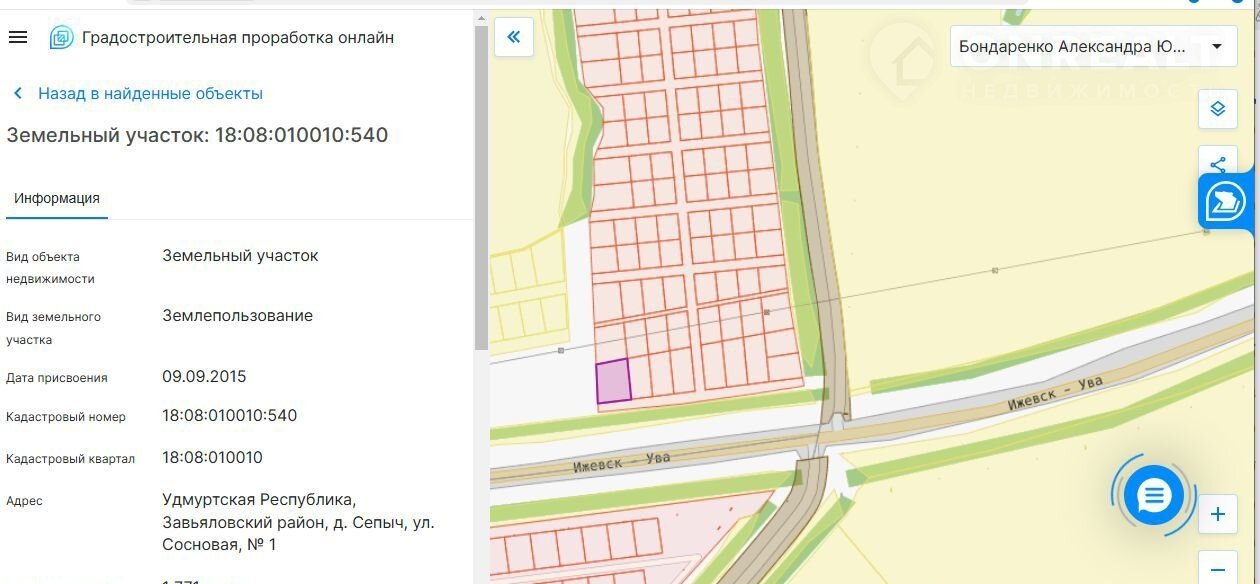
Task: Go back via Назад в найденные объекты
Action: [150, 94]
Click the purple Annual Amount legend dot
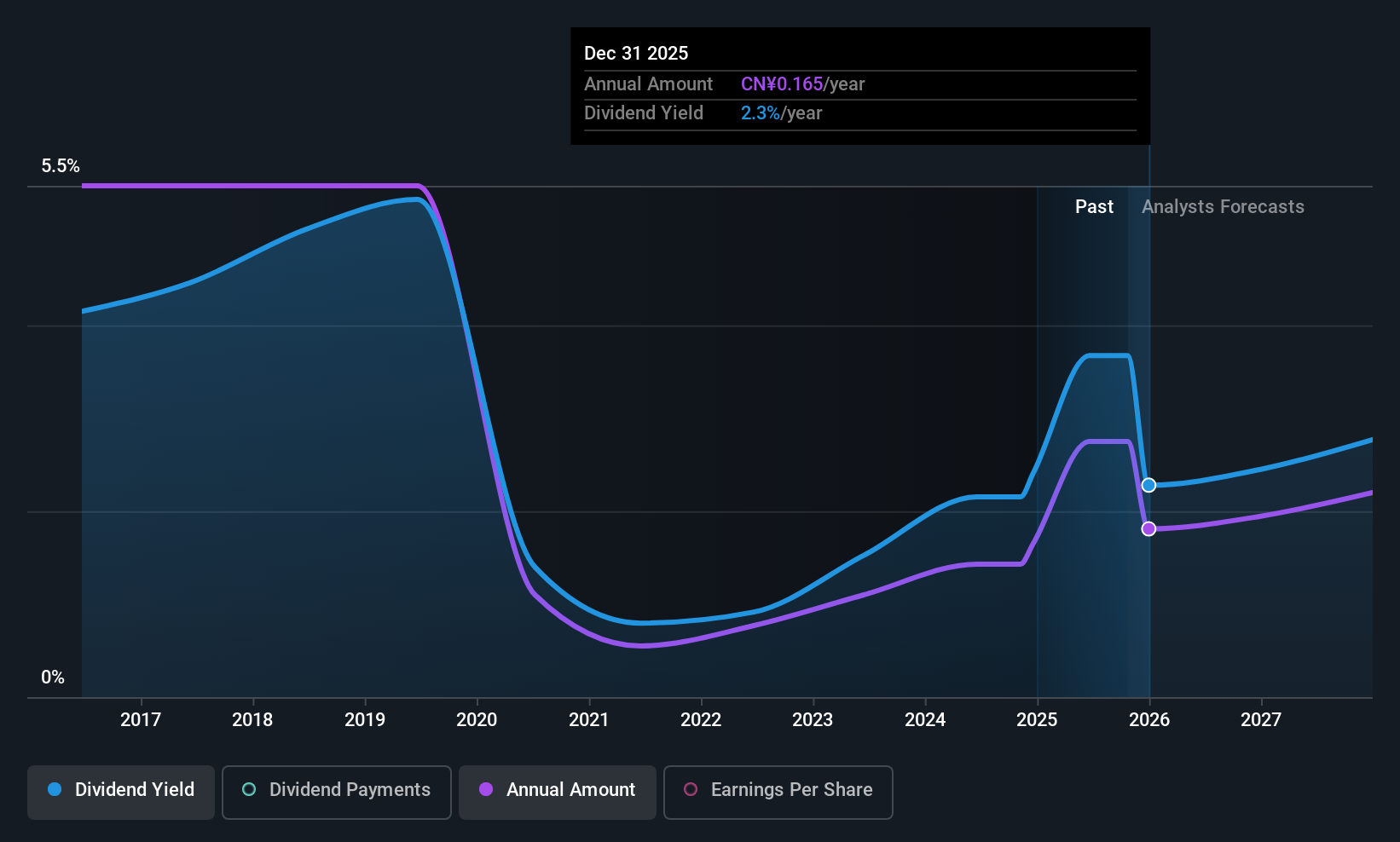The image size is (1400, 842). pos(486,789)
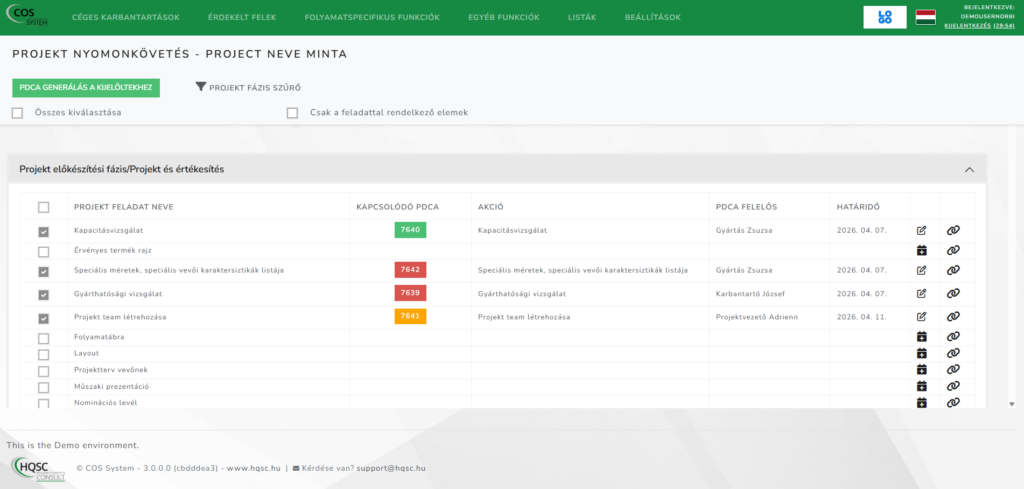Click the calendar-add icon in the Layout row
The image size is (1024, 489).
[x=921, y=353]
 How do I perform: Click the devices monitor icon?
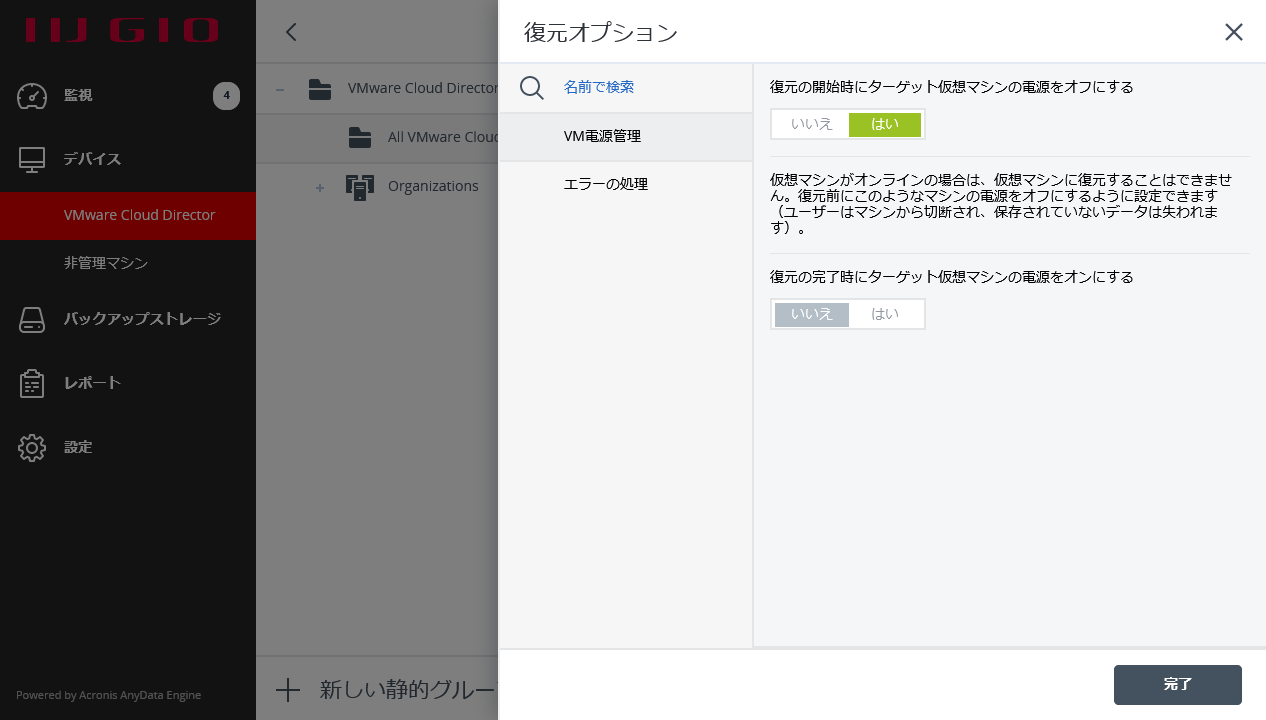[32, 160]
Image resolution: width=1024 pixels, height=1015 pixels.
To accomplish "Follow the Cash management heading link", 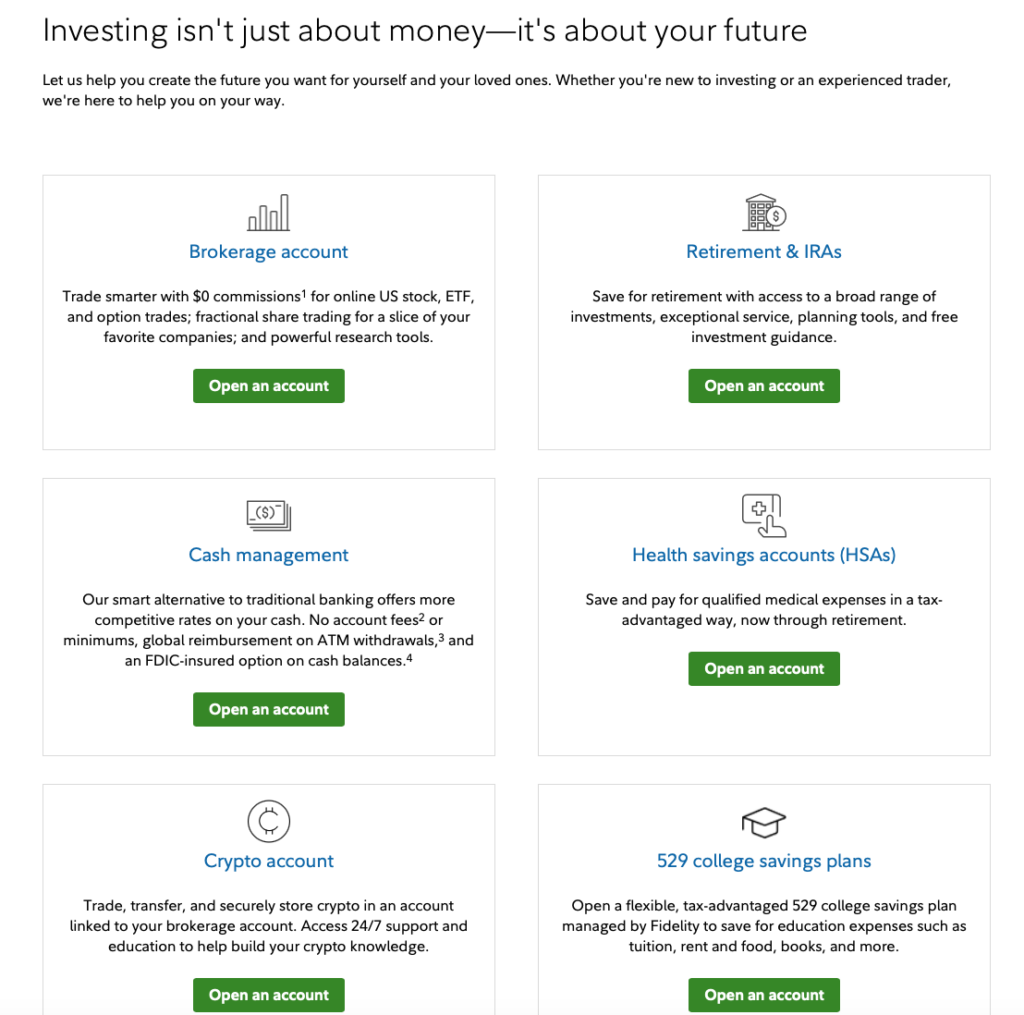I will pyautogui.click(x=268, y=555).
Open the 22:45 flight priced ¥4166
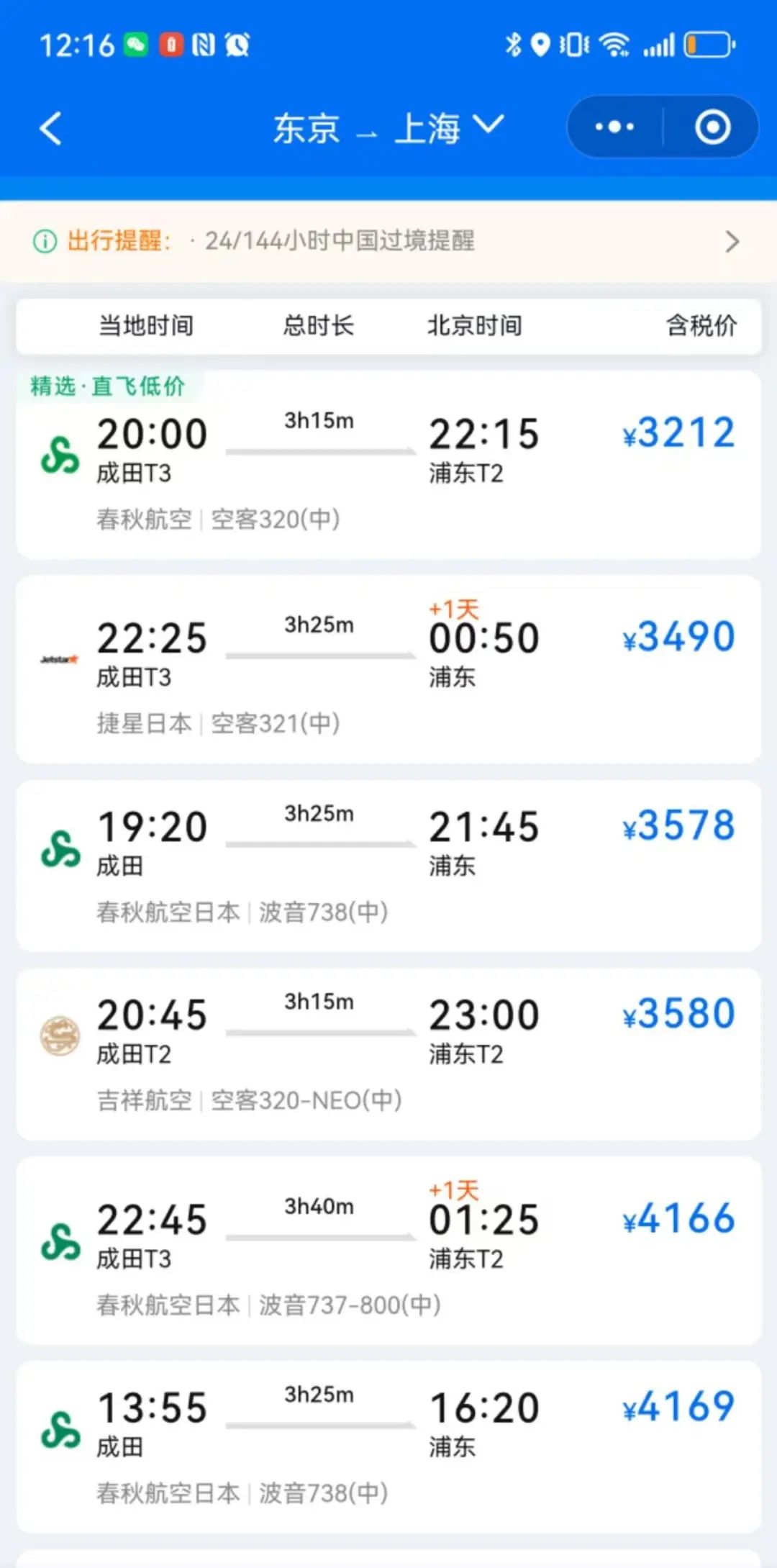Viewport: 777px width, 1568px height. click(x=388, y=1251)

◇ ◇ ◇

### Exercise brief
Within the data above, repeat exactly the lines from the one bearing "Click the purple Annual Amount legend dot" through the one bearing "Image resolution: width=1024". Include no pictures and nothing else.

### Solution for this problem
Click the purple Annual Amount legend dot
The image size is (1400, 842). pos(486,789)
Click the calendar-add icon in the Layout row
The image size is (1024, 489).
[x=921, y=353]
 How do I perform: Click the devices monitor icon?
[32, 160]
Image resolution: width=1024 pixels, height=1015 pixels.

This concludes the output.